The top black & white picture shows children who were rescued by Vietnamese troops from Tuol Sleng in January 1979. Most of these children still survive and are around middle age now.For a long time it was thought that only 7 people survived the centre, but recently it has been disclosed that quite a few more did. The color picture shows an exterior view of the Tuol Sleng museum as it is now. There are many high-school buildings around the city with similar appearance.

Tuesday, November 3, 2009

Le Royal.




This hotel, completed in 1929, for a long time held the distinction of being Phnom Penh’s highest building. This honor was later taken by The Intercontinental Hotel, and is at least for now held by the new forty-storey Canadia Bank headquarters. It was then, and remains, one of the finest hotels in the city.
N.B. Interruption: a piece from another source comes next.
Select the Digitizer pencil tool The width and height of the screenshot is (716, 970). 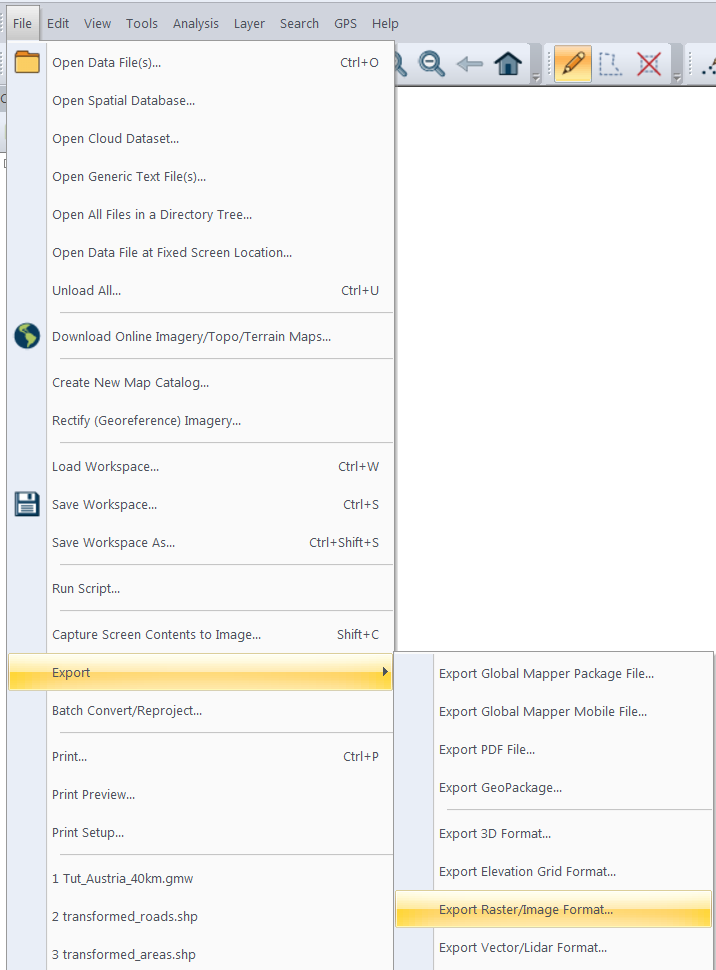[x=572, y=64]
During the Khmer Rouge regime many of the leadership lived here. After the Vietnamese intervention in 1979 it was where the few international organizations that tried to aid the country’s recovery were based, along with many of the visiting journalists. It was called The Sammaki during the 1980s. The first picture shows the hotel in 1960, the other is recent.


Monday, November 2, 2009

Crowds



The older picture shows French colonial troops at Wat Phnom for a visit by Marshal Joffre, a WWI hero, in 1921. There was an Avenue Joffre named after him for a time, it is the one that runs from Le Royal to Wat Phnom. The other picture is a similar same view but in 2006, showing crowds at Water Festival.